_VORLIEGENDER TEXT:_
▼▼▼

Das Teatro Ariston in Sanremo ist eigentlich ein unpolitischer Ort. Das traditionelle italienische Schlagerfestival in Ligurien soll vor allem gute Laune machen. Wären da nicht die jüngsten Exzesse gewesen. Bei der Ausgabe im vergangenen Jahr stand der Mailänder Rapper Fedez auf der Bühne und zerriss das Bild eines Politikers aus der Partei von Ministerpräsidentin Giorgia Meloni. Galeazzo Bignami, stellvertretender Minister für Verkehr, hatte einst im Nazi-Kostüm posiert. Dieses Jahr geht es in Sanremo weniger drastisch zu. Politik spielt gar keine Rolle mehr. Die Vorjahresausgabe markierte einen Wendepunkt in der Medienpolitik der Regierung.

▲▲▲

_DEINE AUFGABEN:_
a) Beantworte zum Text über Sanremo die folgenden Fragen:
(i) In welcher Region findet das Schlagerfestival statt?
(ii) Welches Amt hat Galeazzo Bignami inne?
(iii) Was markierte laut Text einen Wendepunkt in der Medienpolitik der Regierung?
b) Führe den Text über Sanremo weiter und knüpfe dabei an den letzten Satz an.

_BEREITGESTELLTES MATERIAL:_
▼▼▼

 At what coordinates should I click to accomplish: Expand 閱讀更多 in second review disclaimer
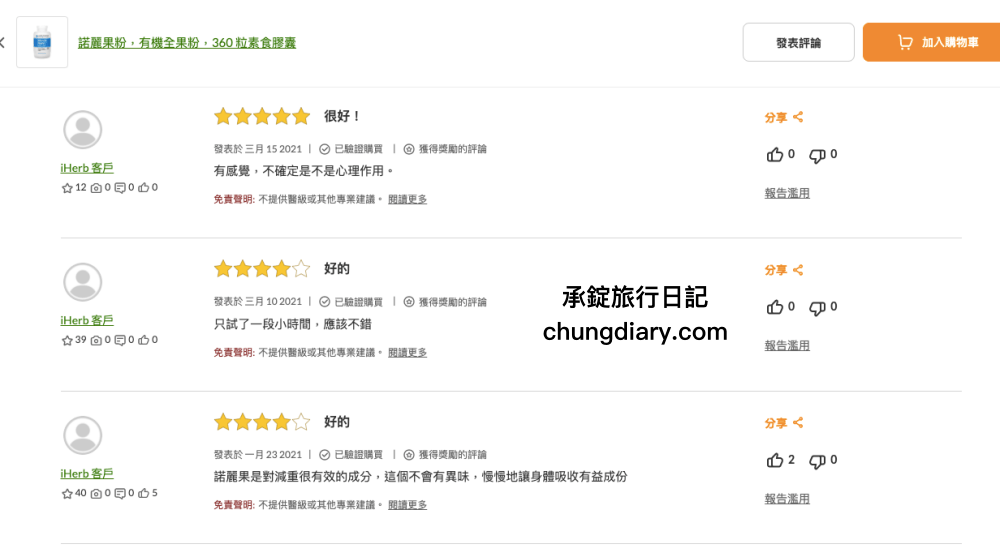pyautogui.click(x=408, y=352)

▲▲▲
▼▼▼

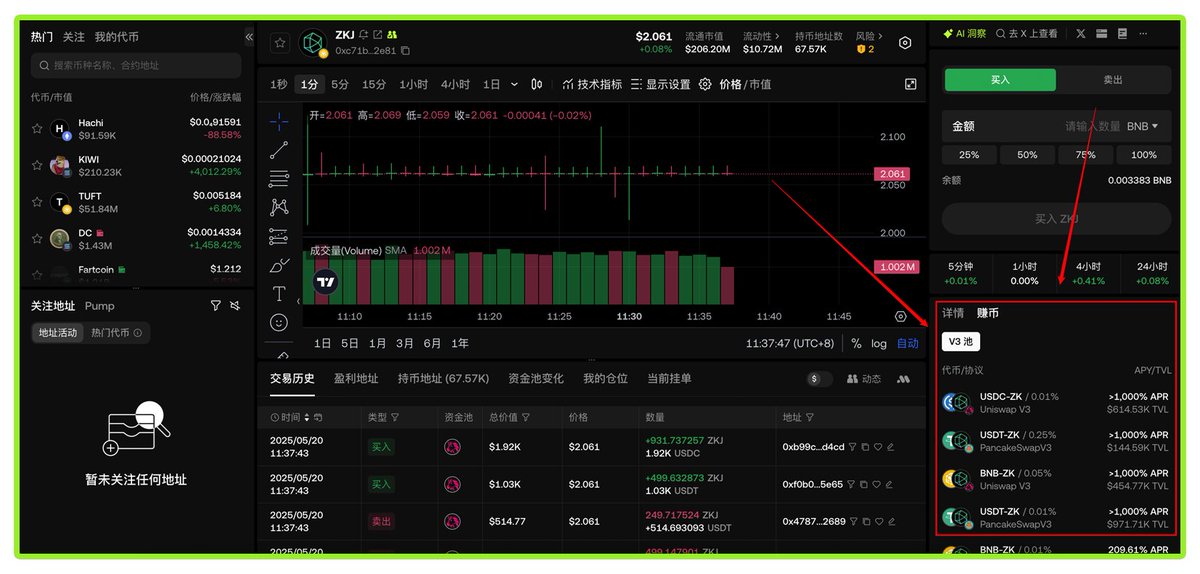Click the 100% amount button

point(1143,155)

▲▲▲

_ENDGÜLTIGE LÖSUNGEN:_
a)
(i) In Ligurien.
(ii) Er ist stellvertretender Minister für Verkehr.
(iii) Die Vorjahresausgabe des Festivals.

b)
Nun könnte man der seit Herbst 2022 amtierenden Ministerpräsidentin vorhalten, das Ende der Pluralität im staatlichen Rundfunk zu forcieren. In der vergangenen Woche protestierte auch die Oppositionspartei Partito Democratico gegen „Tele-Meloni“, damit ist das auf Regierungskurs zugeschnittene Programm-Monopol gemeint. Man vergisst dabei allerdings, dass Regierungswechsel in Italien immer drastische Personalwechsel im öffentlichen Rundfunk zur Folge hatten. Melonis Verhalten ist an sich nicht ungewöhnlich. Ungewöhnlich ist, dass jetzt eine rechtsnationale Regierungschefin mit politischen Wurzeln im Neofaschismus diese Eingriffe vornimmt.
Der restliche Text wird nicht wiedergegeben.